--- START ---

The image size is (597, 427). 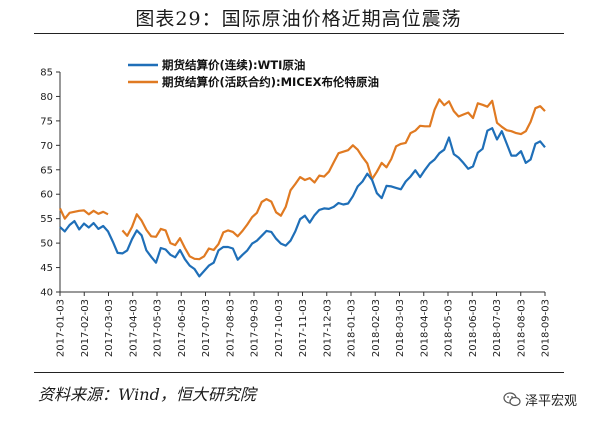 I want to click on y-tick-label: 75, so click(x=46, y=122).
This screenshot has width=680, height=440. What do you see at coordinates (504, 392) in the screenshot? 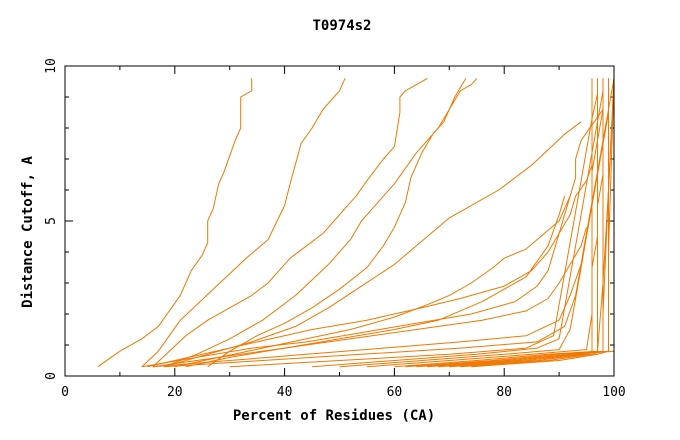
I see `x-tick-label-80: 80` at bounding box center [504, 392].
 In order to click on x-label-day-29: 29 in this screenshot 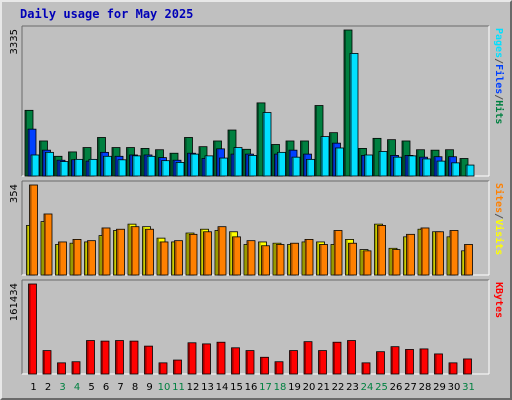, I will do `click(440, 388)`.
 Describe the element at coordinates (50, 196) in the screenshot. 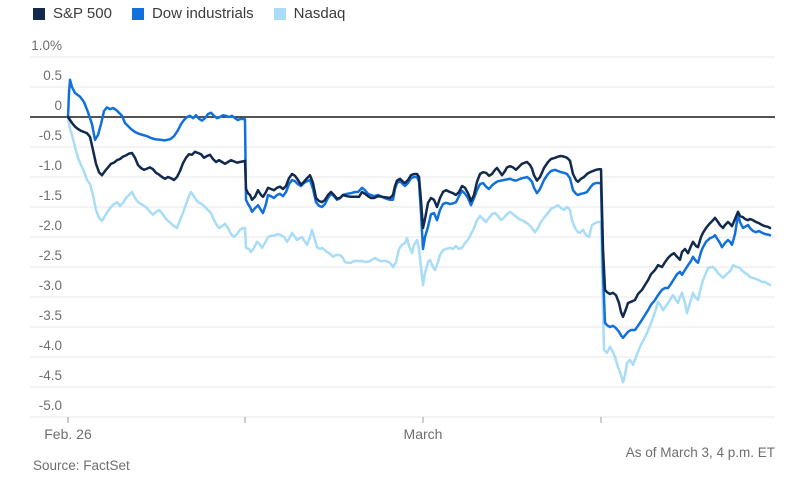

I see `y-axis-label: -1.5` at that location.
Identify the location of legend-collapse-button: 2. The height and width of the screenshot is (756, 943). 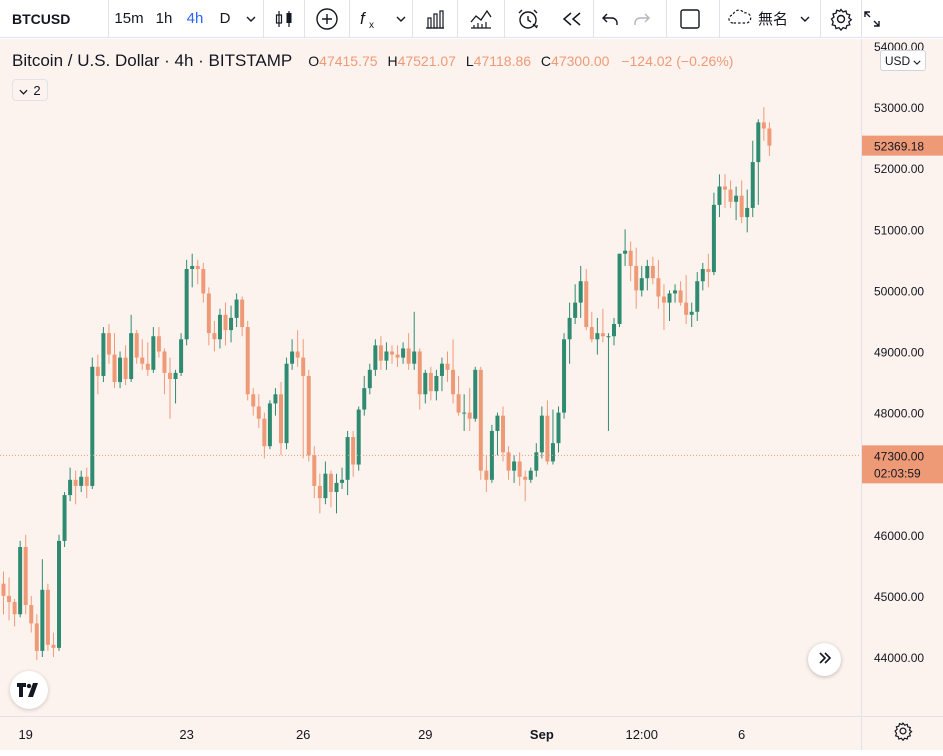
(30, 90).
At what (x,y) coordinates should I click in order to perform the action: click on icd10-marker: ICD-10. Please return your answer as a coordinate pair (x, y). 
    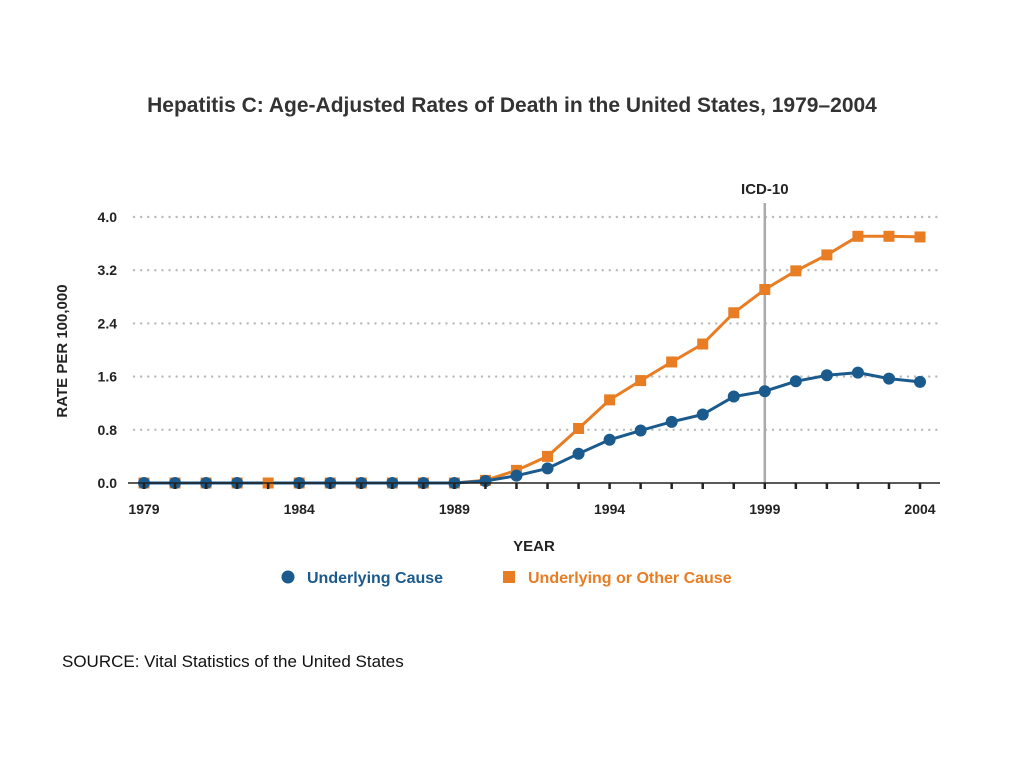
    Looking at the image, I should click on (765, 332).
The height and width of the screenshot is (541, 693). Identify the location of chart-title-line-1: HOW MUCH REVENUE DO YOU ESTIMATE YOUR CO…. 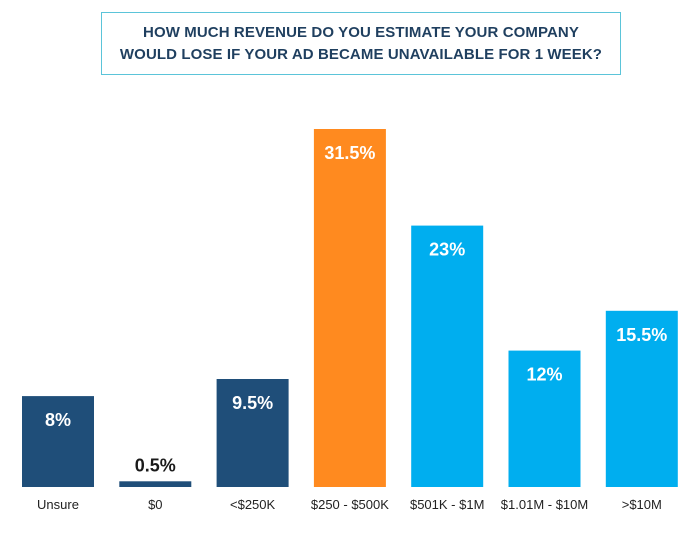
(361, 32).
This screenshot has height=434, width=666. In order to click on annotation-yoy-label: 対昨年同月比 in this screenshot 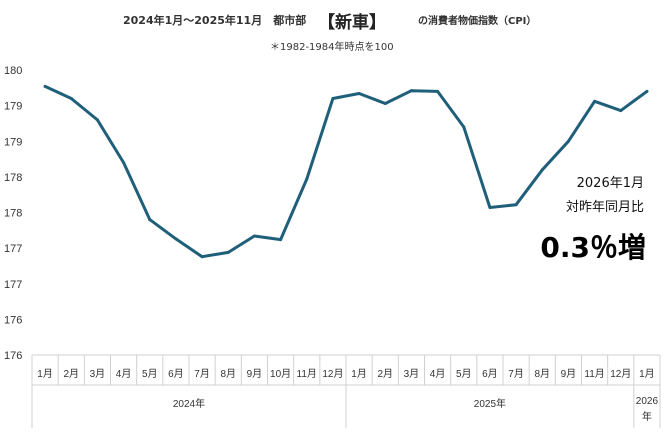, I will do `click(604, 208)`.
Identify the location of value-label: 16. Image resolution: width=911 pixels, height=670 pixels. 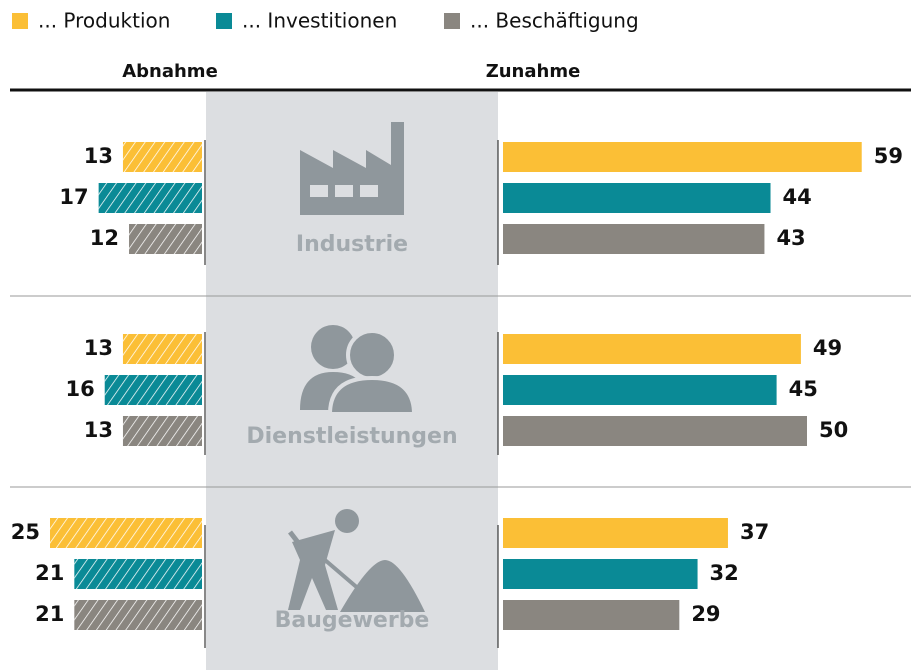
(80, 389).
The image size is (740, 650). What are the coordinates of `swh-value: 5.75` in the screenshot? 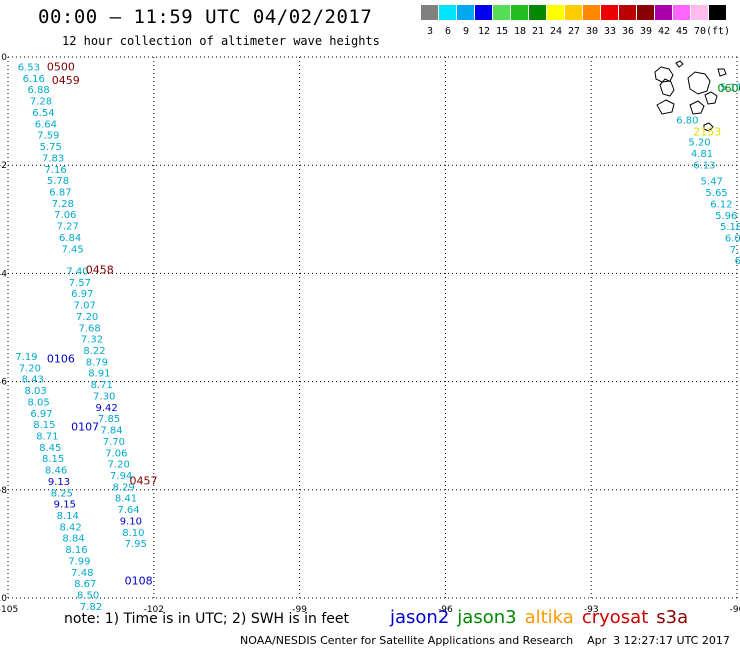 It's located at (51, 148).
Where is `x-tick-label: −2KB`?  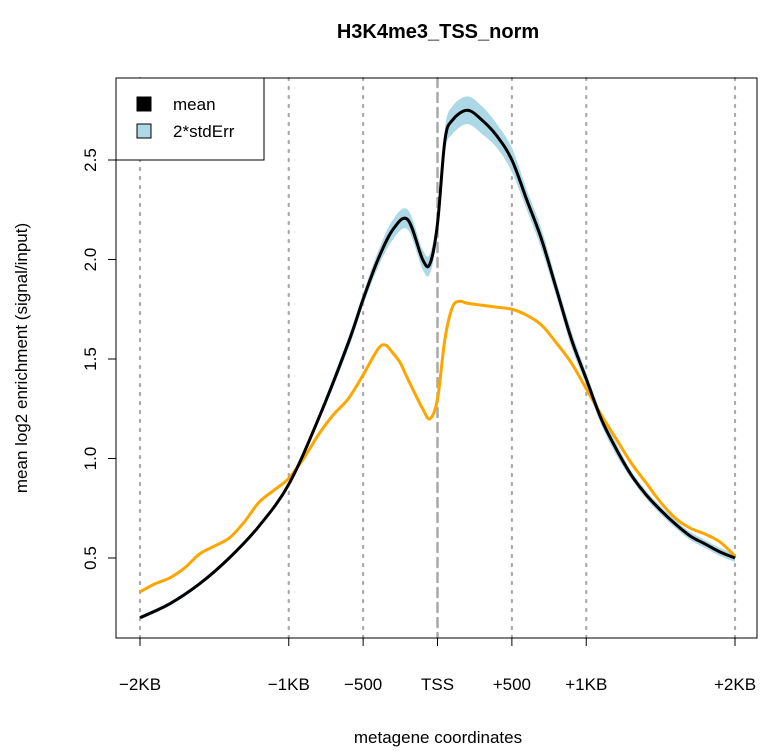 x-tick-label: −2KB is located at coordinates (140, 684).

--- END ---

■ **Exercise**
Copy the data from the line containing "At what (x,y)" through the line containing "Looking at the", keeping both of those lines. Leave out the pictures.

■ **Exercise output**
At what (x,y) coordinates should I click in order to perform the action: click on icd10-marker: ICD-10. Please return your answer as a coordinate pair (x, y). 
    Looking at the image, I should click on (765, 332).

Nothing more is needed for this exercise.